The Southern-food staple gets another bite.
out of 4
2000 E. 28th Ave., 303-296-1760
Recommended Dishes Catfish, greens, banana pudding
Before 5280 critic Elizabeth Ellis dined at M&D's Café in 2005, she tempered her expectations. The Southern spot promised the edible Americana she loved, but she worried the cafe wouldn't deliver. Spot-on fried green tomatoes and as-light-as-marshmallow sticky buns quickly offered reassurance, but many entrées—overly fatty ribs, tough catfish, and pasty hot links—left her dissatisfied. Ellis determined that this was a place to snack, brunch, or grab dessert—but not necessarily to indulge in a full meal.
Almost any spot that survives 31-plus years goes through ups and downs. M&D's is no different—and after my meals at the unpretentious, almost dinerlike eatery, I guessed that Ellis must have visited during a slump.
My first meal of catfish ($13.99) bore little resemblance to Ellis' tough and tasteless fillet. The cornmeal-crusted fish was buttery and flavorful and broke tenderly under my fork. My second dinner, the pork spare ribs ($14.29), again contradicted Ellis' experience. Yes, the barbecue sauce was cloying—M&D's co-owner Deborah Shead confesses that the whole kitchen is sweet on sugar—but the pork was expertly smoked and meaty enough to balance the glaze. My third experience left me with little doubt that the succulent beef brisket ($14.29) and Sloppy Joe-style chopped-beef-and-pork sandwich ($5.89, $7.19) were thoughtfully prepared.
These successful meals left me wondering what exactly had happened between my visits and those of Ellis. So I called Shead and put the question to her. She explained that her parents, Mack and Daisy, had opened M&D's as their retirement project in the late 1970s. For years, the duo ran the restaurant, but about six years ago they wanted a change, and passed the primary restaurant responsibilities to their kids, Deborah, Rena, and MJ. At about the same time, M&D's also underwent a large expansion and remodel. Quick math showed that Ellis had caught the restaurant in the transition years.
Today, M&D's is a well-oiled operation, and as Deborah, Rena, and MJ have established their roles in the restaurant, they've maintained the founding principles: home-cooked food and friendly service. Like the ribs, catfish, and barbecue sandwich, M&D's sides and desserts offer rich flavors. The greens ($2.09) arrive seasoned with smoked turkey, the baked beans ($2.09) stirred with brown sugar, and the banana pudding ($3.89) comes layered with vanilla wafers. The servers are big-hearted. Staffers playfully added flavors (peach, pomegranate) to my lemonade, told stories of their childhoods, and held a table for me when I had to dash out momentarily.

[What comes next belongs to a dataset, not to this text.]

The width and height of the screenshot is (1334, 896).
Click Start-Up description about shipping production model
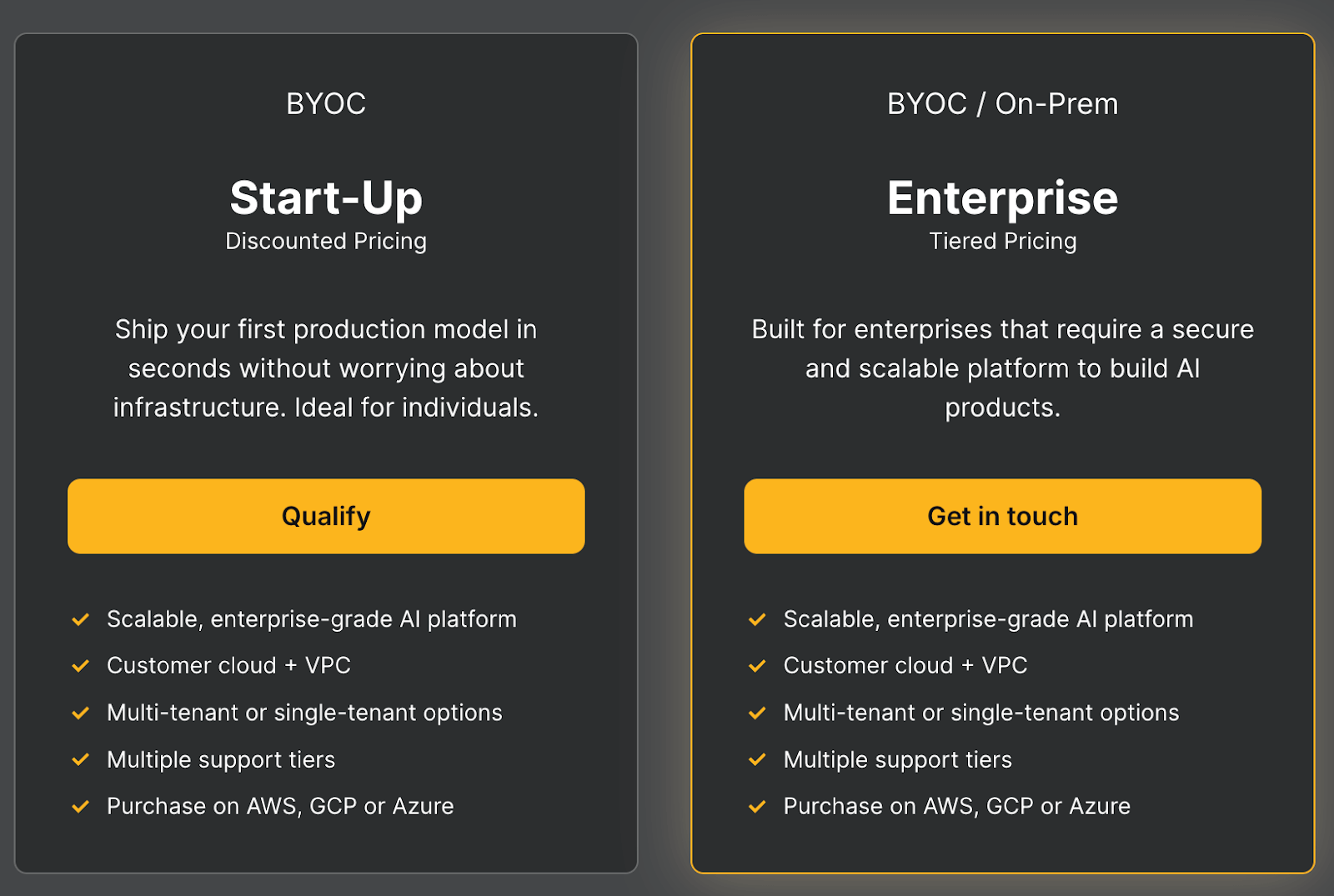[x=326, y=368]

And it's not only me who likes M&D's. The Whittier eatery has long been a go-to spot for the African-American community, as well as anyone else in search of comfy Southern eats. Hit up M&D's on a Sunday afternoon for the all-you-can-eat buffet ($17.95), and you're likely to find women in their church hats, murmuring a prayer before enjoying honeyed cornbread. On weeknights, young professionals flock for salty nibs of fried okra ($4.74) and gigantic Arnold Palmers ($2.59). (M&D's currently has no liquor license, but the Sheads are considering reinstating their license.)

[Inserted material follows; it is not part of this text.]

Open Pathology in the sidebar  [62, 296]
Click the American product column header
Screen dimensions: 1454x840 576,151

M&D's generosity of spirit—both in its service and food—makes it easy to forgive the restaurant's lesser moments, like a picked-over Sunday buffet or the occasional monotone flavors (the macaroni salad doesn't pack much punch). That benevolence, along with the huge serving sizes, helps justify the prices, which, at about $15 a plate, are more than you might expect of a down-home restaurant. M&D's soulful sensibility is exactly what has formed it into a local institution.